TASK TO COMPLETE
Within the data that follows, how many lines contain the word "height"? Reply with only the number.

Segment Open

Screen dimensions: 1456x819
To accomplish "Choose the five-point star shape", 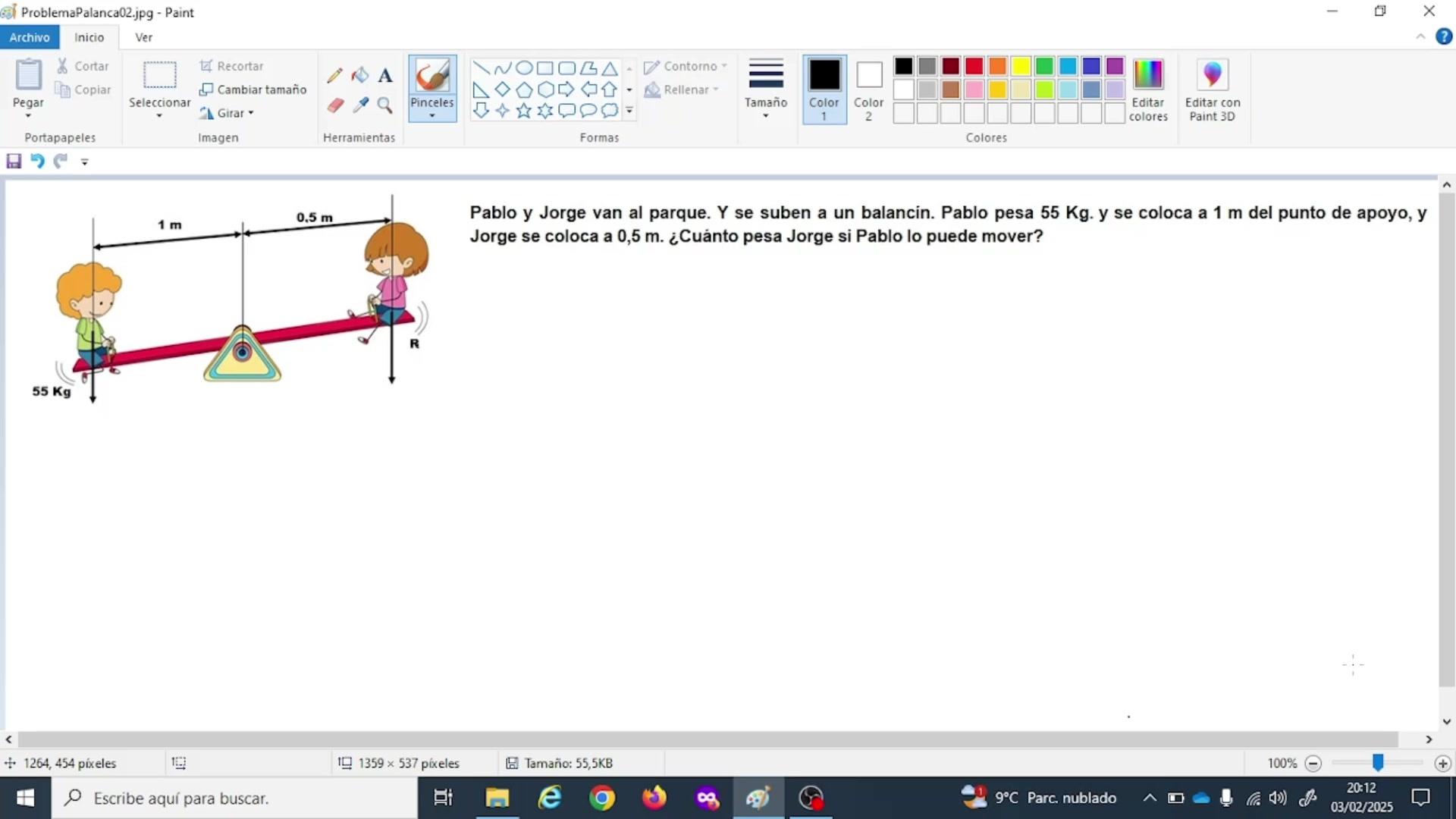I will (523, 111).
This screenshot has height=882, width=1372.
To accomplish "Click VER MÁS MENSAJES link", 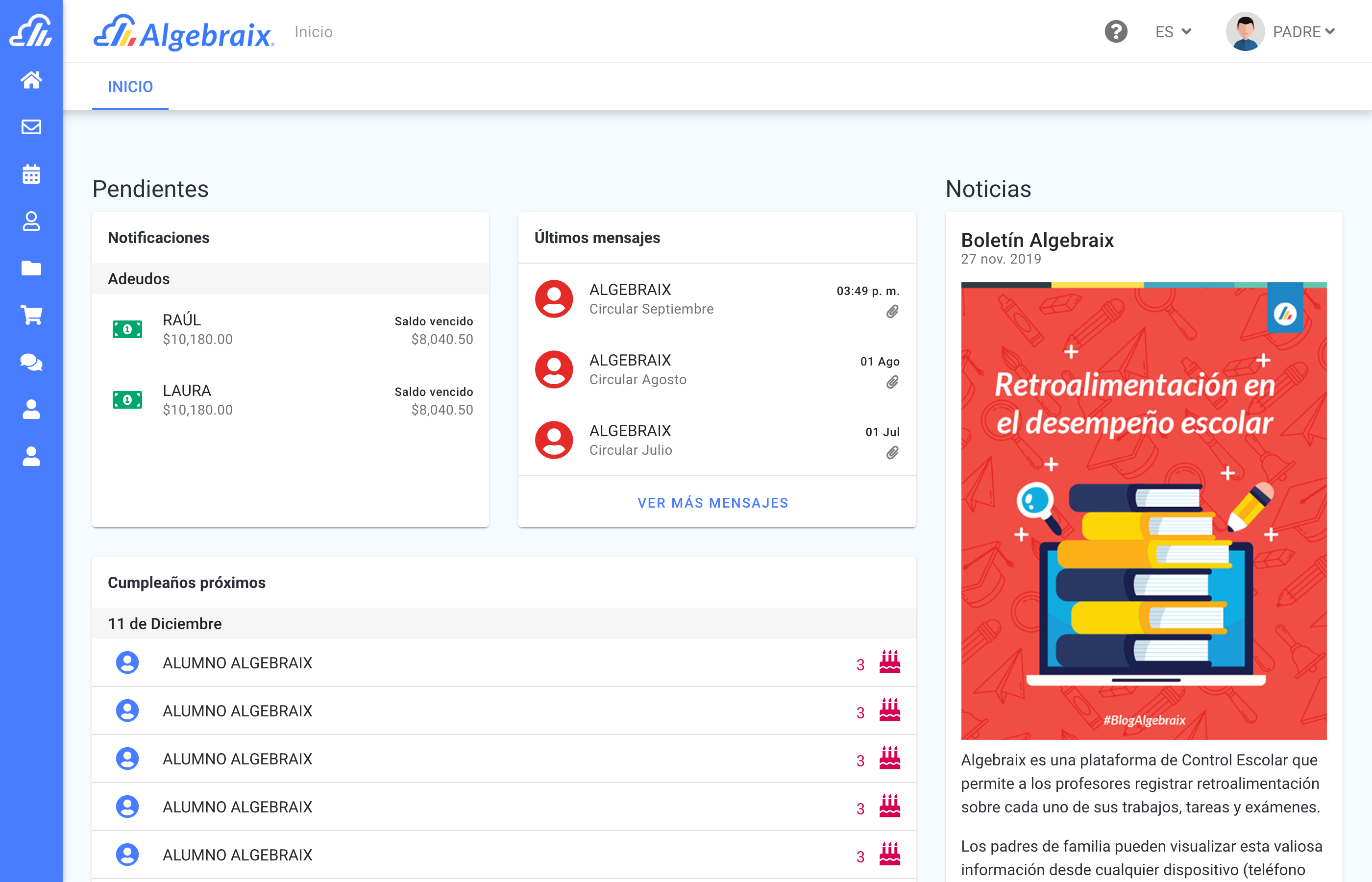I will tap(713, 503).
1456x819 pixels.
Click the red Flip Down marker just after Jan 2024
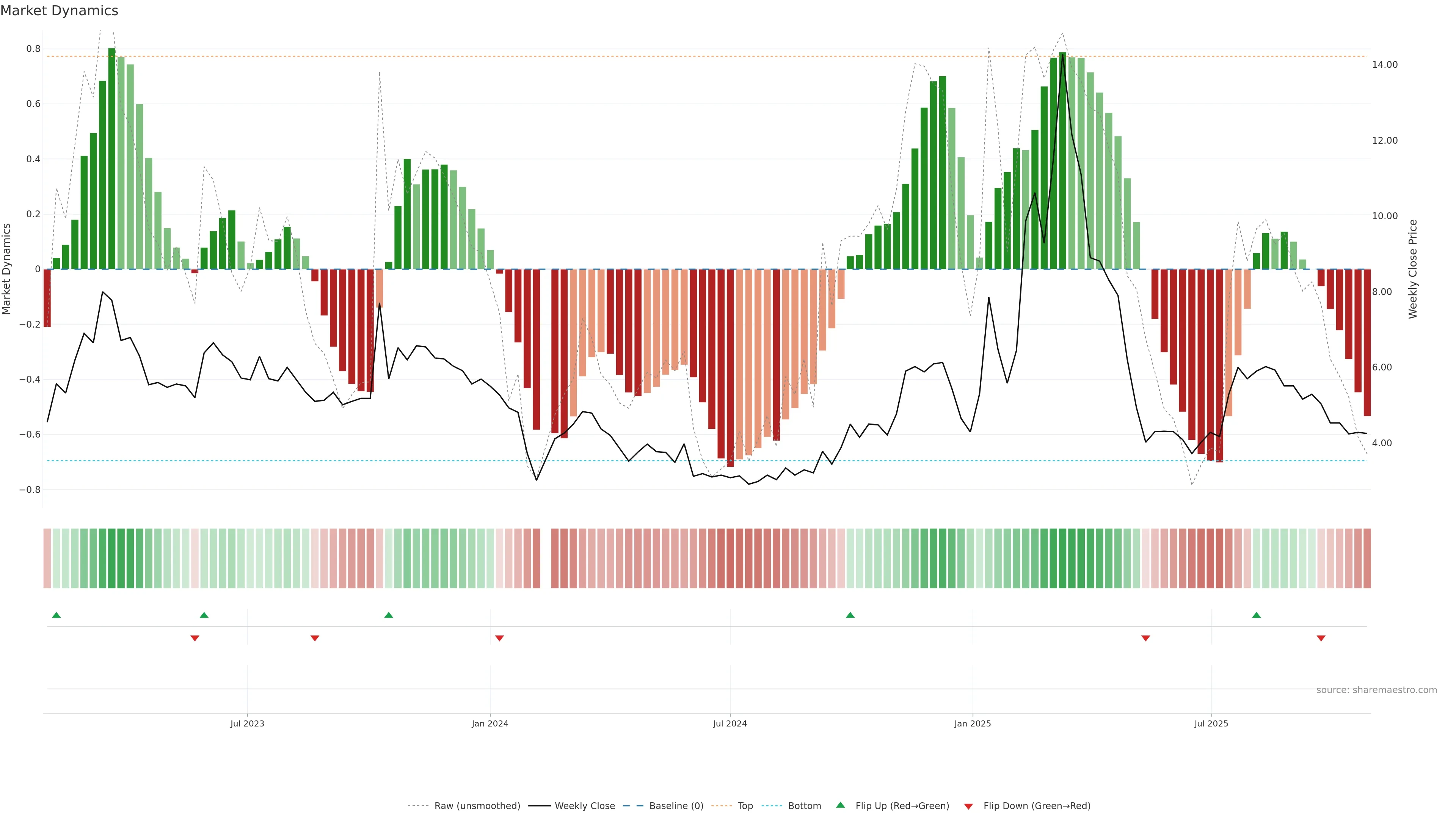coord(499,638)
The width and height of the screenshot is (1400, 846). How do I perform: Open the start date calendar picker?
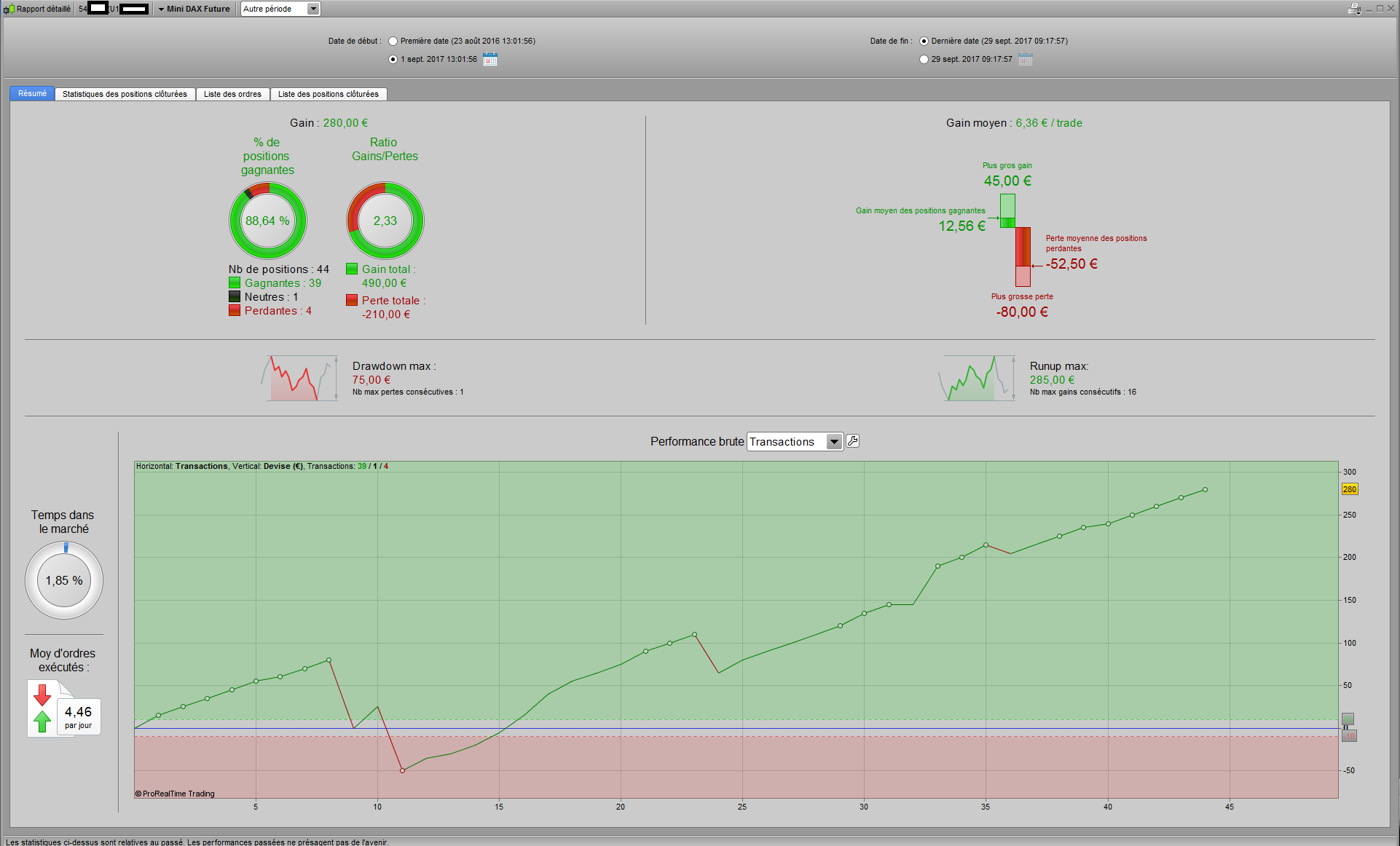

Segment Closed

EXERCISE ANSWER
2